A: We couldn’t afford Barbies. She was very expensive along with all of her stuff. [Laughs] I had a cousin who had Barbies, and I would play with them at her house, but they also seemed very far away from me. I didn’t necessarily feel represented in the Barbie narrative. It felt like a world that wasn’t accessible to me.

Q: Since you didn’t have a personal attachment to Barbie, how did you find your way into the character of Gloria and this world?

A: One of the things that really gave me a glimpse into this character was the documentary called Tiny Shoulders: Rethinking Barbie that showed when Barbie expanded into many different sizes and shapes and colors. The woman [Kim Culmone] who led that as the head Barbie designer, a very cool feminist progressive woman, was getting backlash from all sides: From the legacy holders saying, “Barbie can’t change.” And from her progressive friends, angry that she cared about Barbie. “Why would you care about something that has been so bad for women?”
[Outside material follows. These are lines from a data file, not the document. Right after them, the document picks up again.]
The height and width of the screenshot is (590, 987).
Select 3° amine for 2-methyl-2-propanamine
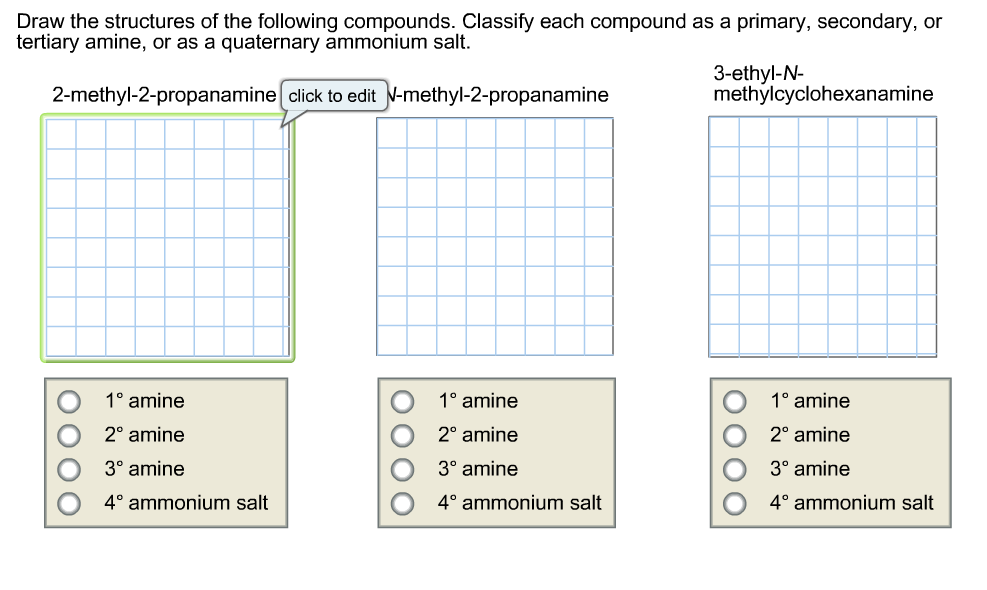pos(69,468)
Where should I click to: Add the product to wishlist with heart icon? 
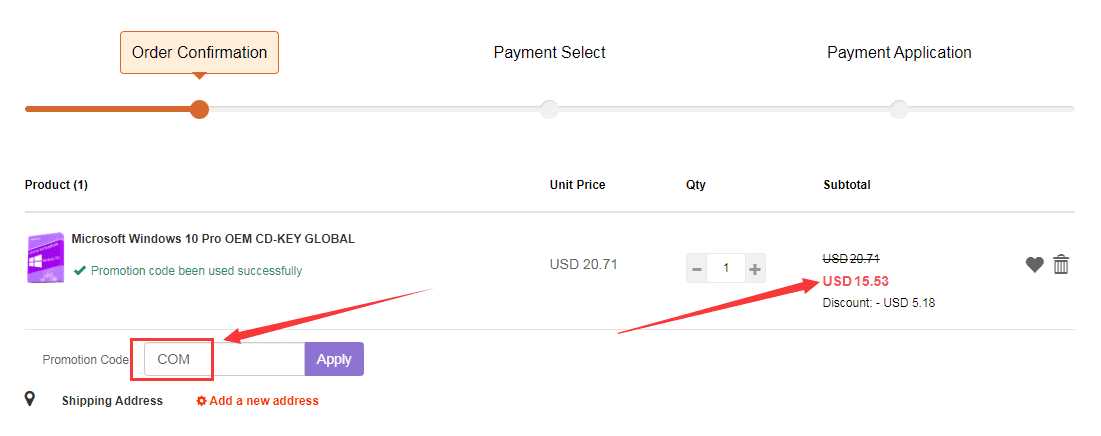click(x=1035, y=265)
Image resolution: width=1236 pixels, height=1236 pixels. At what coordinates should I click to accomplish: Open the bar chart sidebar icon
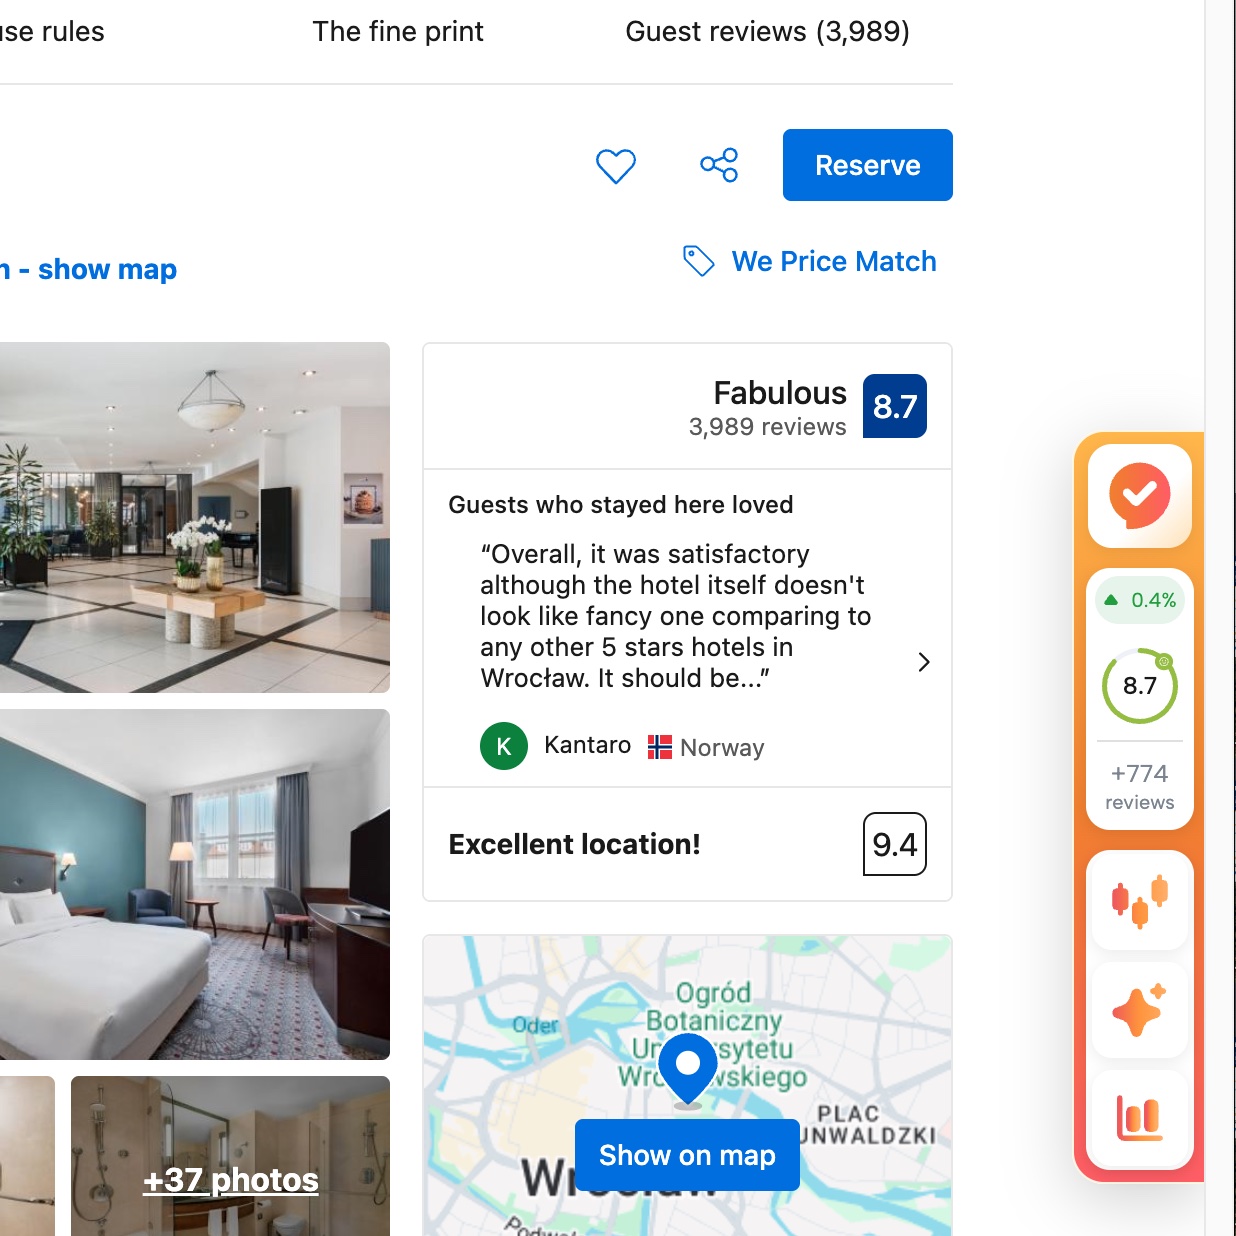pyautogui.click(x=1140, y=1118)
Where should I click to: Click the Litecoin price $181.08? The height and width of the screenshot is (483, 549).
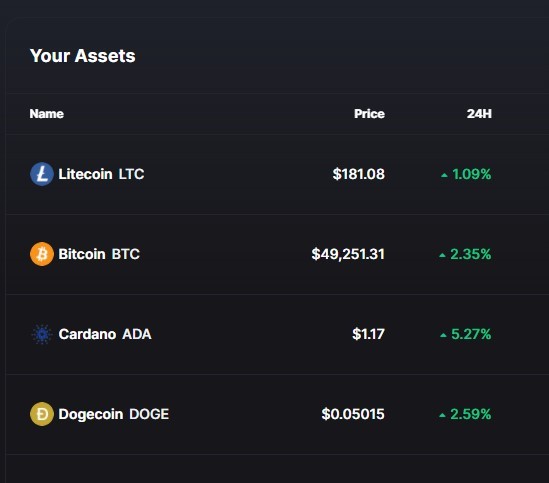359,174
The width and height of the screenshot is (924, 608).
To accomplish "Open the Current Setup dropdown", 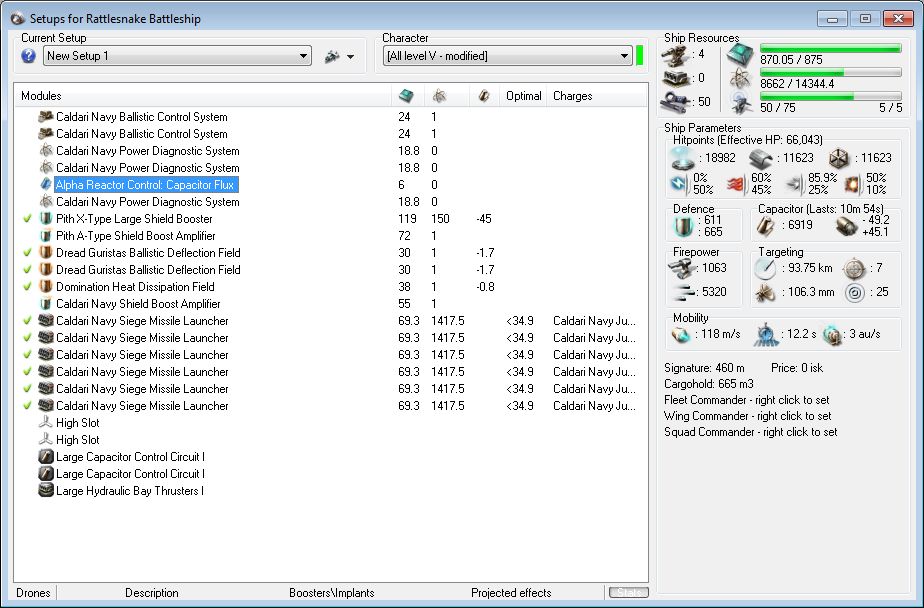I will coord(303,56).
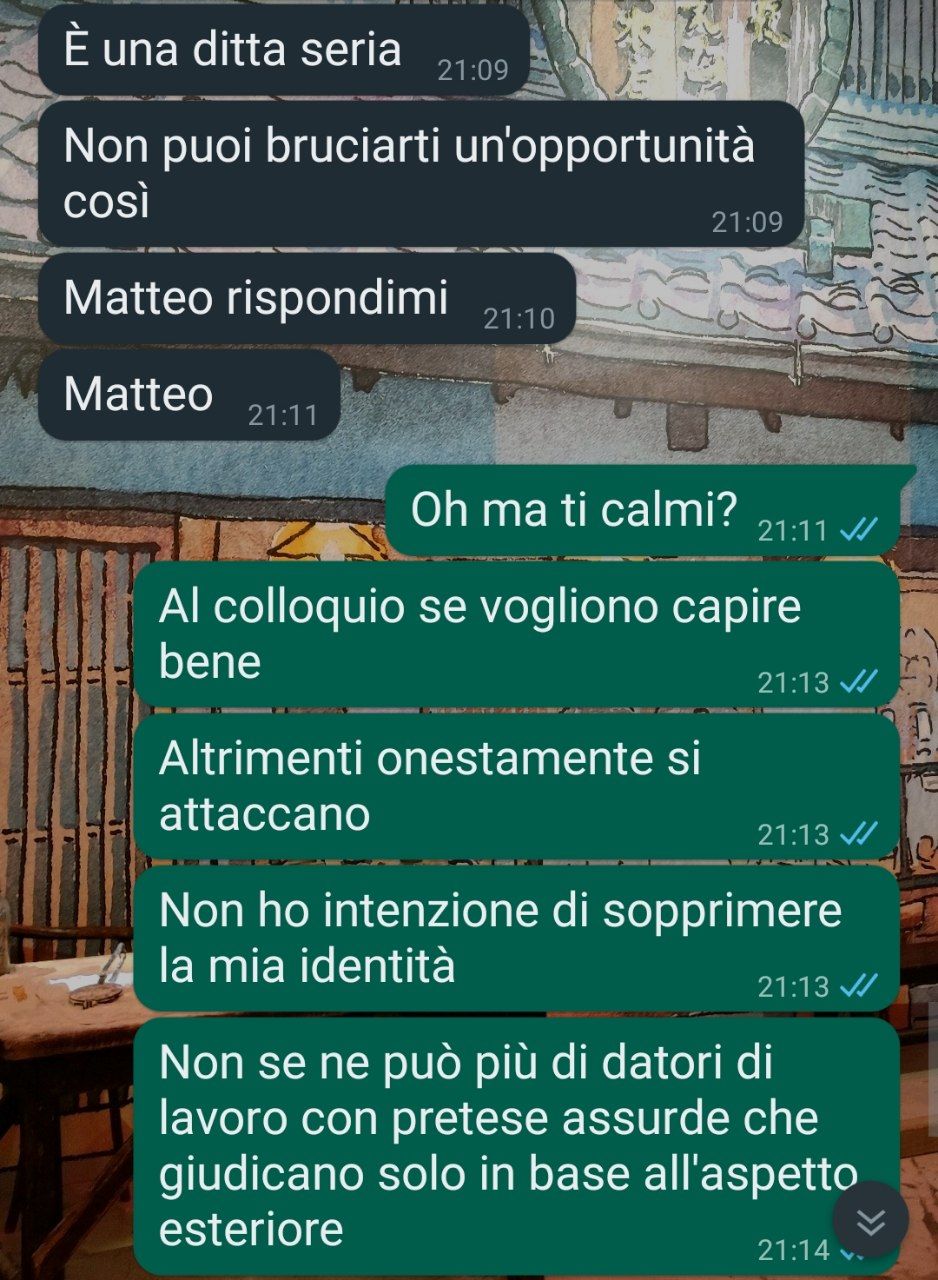Click the 21:09 timestamp on "È una ditta seria"
The width and height of the screenshot is (938, 1280).
pyautogui.click(x=472, y=71)
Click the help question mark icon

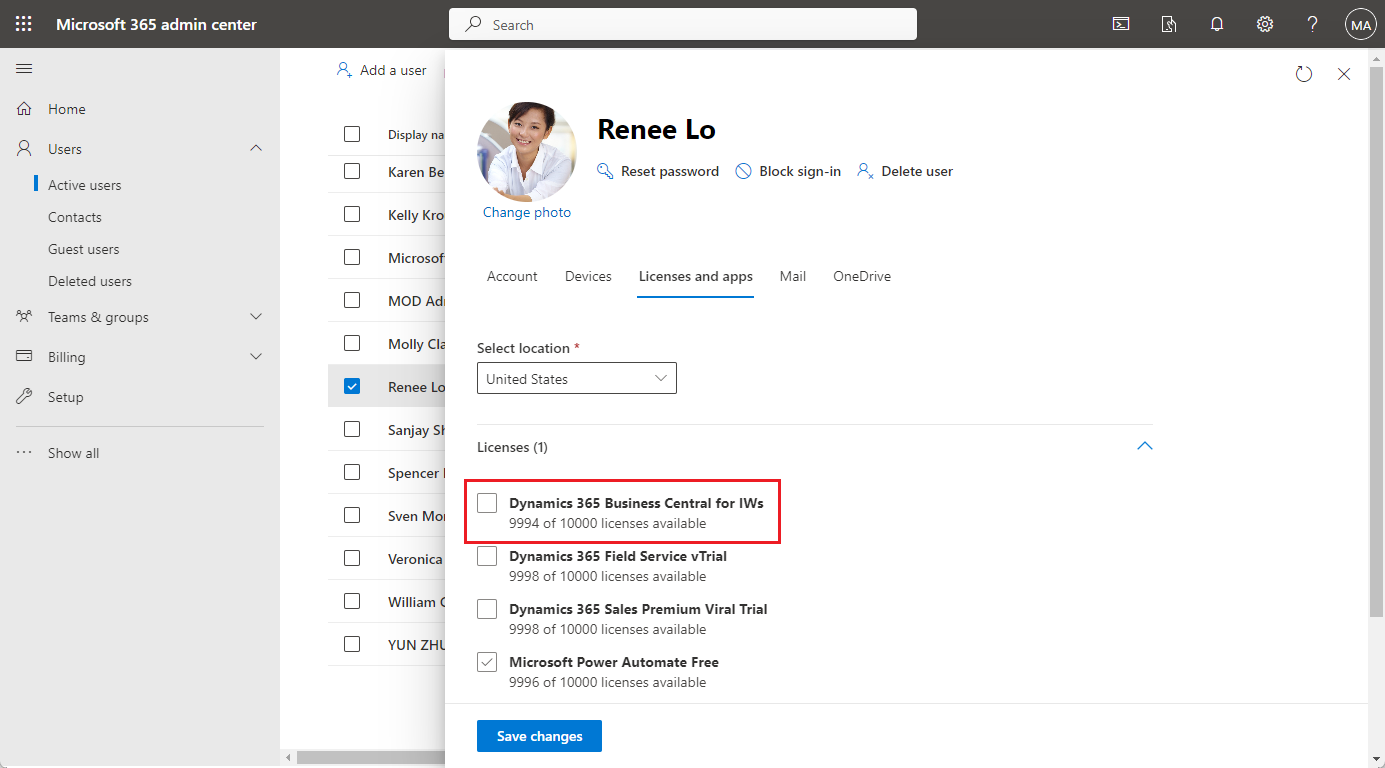pos(1312,24)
But she had her own deep personal connection to playing with Barbies with her mother. She fought for this idea that she knew was imperfect but that still meant something to her. That gave me the insight I needed to play Gloria as a real adult woman and to understand why she plays with Barbie and wishes herself to Barbie Land.

Some critics took issue with her monologue as an oversimplification, but Ferrera countered, “We can know things and still need to hear them out loud.” Photo / Amy Harrity, The New York Times
Some critics took issue with her monologue as an oversimplification, but Ferrera countered, “We can know things and still need to hear them out loud.” Photo / Amy Harrity, The New York Times

Q: What did you think the first time you saw Gloria’s now incredibly popular speech?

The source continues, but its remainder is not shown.